Mapping data using a filter and a simple explicit join

Talend Data Fabric Getting Started Guide

EnrichVersion
6.1
EnrichProdName
Talend Data Fabric
task
Design and Development
Data Quality and Preparation
Data Governance
EnrichPlatform
Talend Studio

The Job described below aims at reading data from a csv file, looking up at a reference file, and then extracting data from these two files based on a defined filter to an output file and reject files.

Adding and linking the components

  1. Add two tFileInputDelimited components, a tMap and three tFileOutputDelimited components onto the design workspace.

  2. Rename the two tFileInputDelimited components as Cars and Owners, either by double-clicking the label in the design workspace or via the View tab of the Component view.

  3. Connect the two input components to tMap using Row > Main connections and label the connections as Cars_data and Owners_data respectively.

  4. Connect tMap to the three output components using Row > New Output (Main) connections and name the output connections as Insured, Reject_NoInsur and Reject_OwnerID respectively.

Configuring the input components

  1. Double-click the tFileInputDelimited component labelled Cars to display its Basic settings view.

  2. Select Repository from the Property type list and select the component's schema, cars in this scenario, from the [Repository Content] dialog box. The rest fields are automatically filled.

    Note

    This scenario assumes that the metadata of the input files is stored in the Metadata node of the Repository tree view for easy retrieval. For further information regarding metadata creation in the Repository, see Talend Studio User Guide.

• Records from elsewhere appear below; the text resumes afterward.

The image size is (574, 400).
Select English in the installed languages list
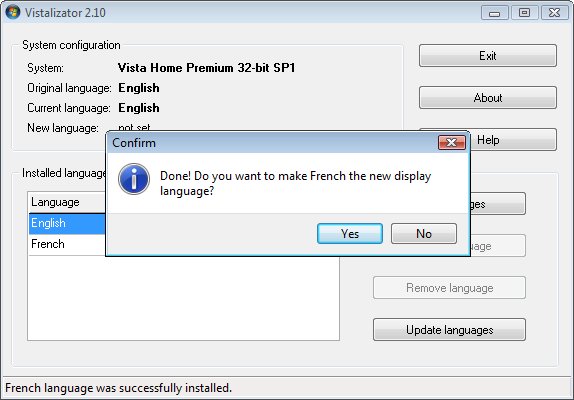pyautogui.click(x=67, y=223)
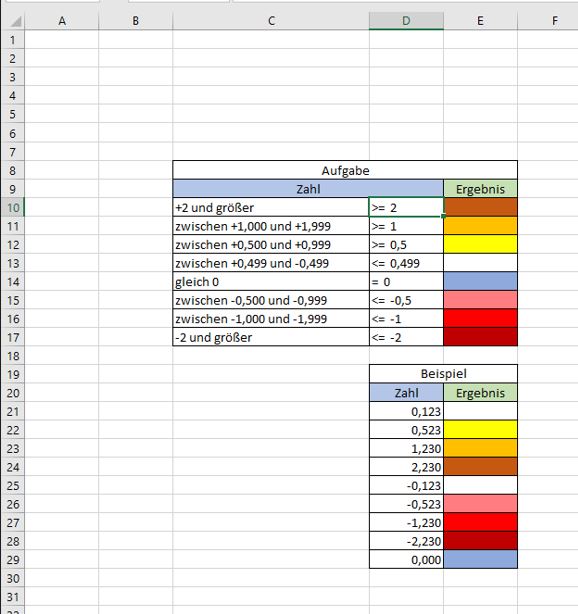Click the 'Aufgabe' title cell
Screen dimensions: 578x614
point(345,170)
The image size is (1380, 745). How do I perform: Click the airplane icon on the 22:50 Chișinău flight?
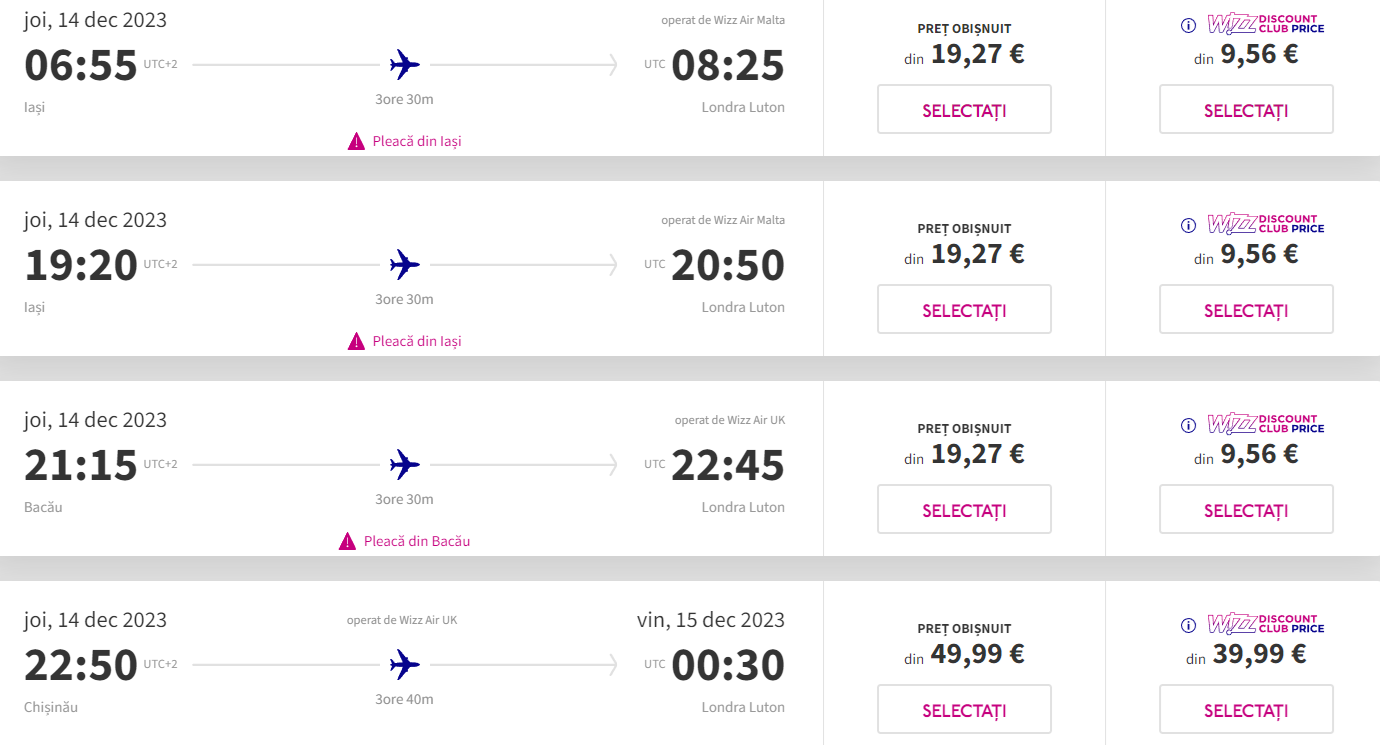[404, 664]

    If you do not have the metadata of your input files centralized in the Repository, you need to set the property type to Built-In and specify file path and define the file schema manually. Below is an abstract of the input file cars.scv:

    ID_Owner;Registration;Make;Color;ID_Reseller
    1;WZG 555;Ford;red;22
    2;HYZ 472;Lexus;red;39
    3;VYZ 862;Lexus;blue;21
    4;ZYZ 350;Audi;red;31
    5;EDZ 99;Audi;green;62
    6;ZZX 845;Citroen;black;75
    7;PBS 410;Renault;grey;11
    8;JFO 929;Citroen;white;86
    9;DPG 217;Lexus;black;13
  3. Double-click the component labelled Owners and repeat the setting operation. Select the appropriate metadata entry, owners in this scenario.

    If you do not have the metadata of your input files centralized in the Repository, you need to set the property type to Built-In and specify file path and define the file schema manually. Below is an abstract of the reference input file owners.csv:

    ID_Owner;Name;ID_Insurance;Chlidren_Nr
    1;George EISENHOWER;108;8
    2;James LINCOLN;35;8
    3;William TAFT;6;10
    4;Harry WILSON;134;3
    5;Woodrow HOOVER;45;8
    6;Chester TAYLOR;148;2
    7;John REAGAN;31;8
    8;Dwight POLK;105;7
    9;William PIERCE;177;2
    

Configuring the mapping component

  1. Double-click the tMap component to open the Map Editor.

    Note that the input area is already filled with the defined input tables and that the top table is the main input table, and the respective row connection labels are displayed on the top bar of the table.

  2. Create a join between the two tables on the ID_Owner column by simply dropping the ID_Owner column from the Cars_data table onto the ID_Owner column in the Owners_data table.

  3. Define this join as an inner join by clicking the tMap settings button, clicking in the Value field for Join Model, clicking the small button that appears in the field, and selecting Inner Join from the [Options] dialog box.

  4. Drag all the columns of the Cars_data table to the Insured table.

  5. Drag the ID_Owner, Registration, and ID_Reseller columns of the Cars_data table and the Name column of the Owners_data table to the Reject_NoInsur table.

  6. Drag all the columns of the Cars_data table to the Reject_OwnerID table.

    For more information regarding data mapping, see Talend Studio User Guide.

  7. Click the plus arrow button at the top of the Insured table to add a filter row.

    Drag the ID_Insurance column of the Owners_data table to the filter condition area and enter the formula meaning 'not undefined': Owners_data.ID_Insurance != null.

    With this filter, the Insured table will gather all the records that include an insurance ID.

  8. Click the tMap settings button at the top of the Reject_NoInsur table and set Catch output reject to true to define the table as a standard reject output flow to gather the records that do not include an insurance ID.

  9. Click the tMap settings button at the top of the Reject_OwnerID table and set Catch lookup inner join reject to true so that this output table will gather the records from the Cars_data flow with missing or unmatched owner IDs.

    Click OK to validate the mappings and close the Map Editor.

Configuring the output components

  1. Double-click each of the output components, one after the other, to define their properties. If you want a new file to be created, browse to the destination output folder, and type in a file name including the extension.

  2. Select the Include header check box to reuse the column labels from the schema as header row in the output file.

Executing the Job

  1. Press Ctrl + S to save your Job.

  2. Press F6 to run the Job.

    The output files are created, which contain the relevant data as defined.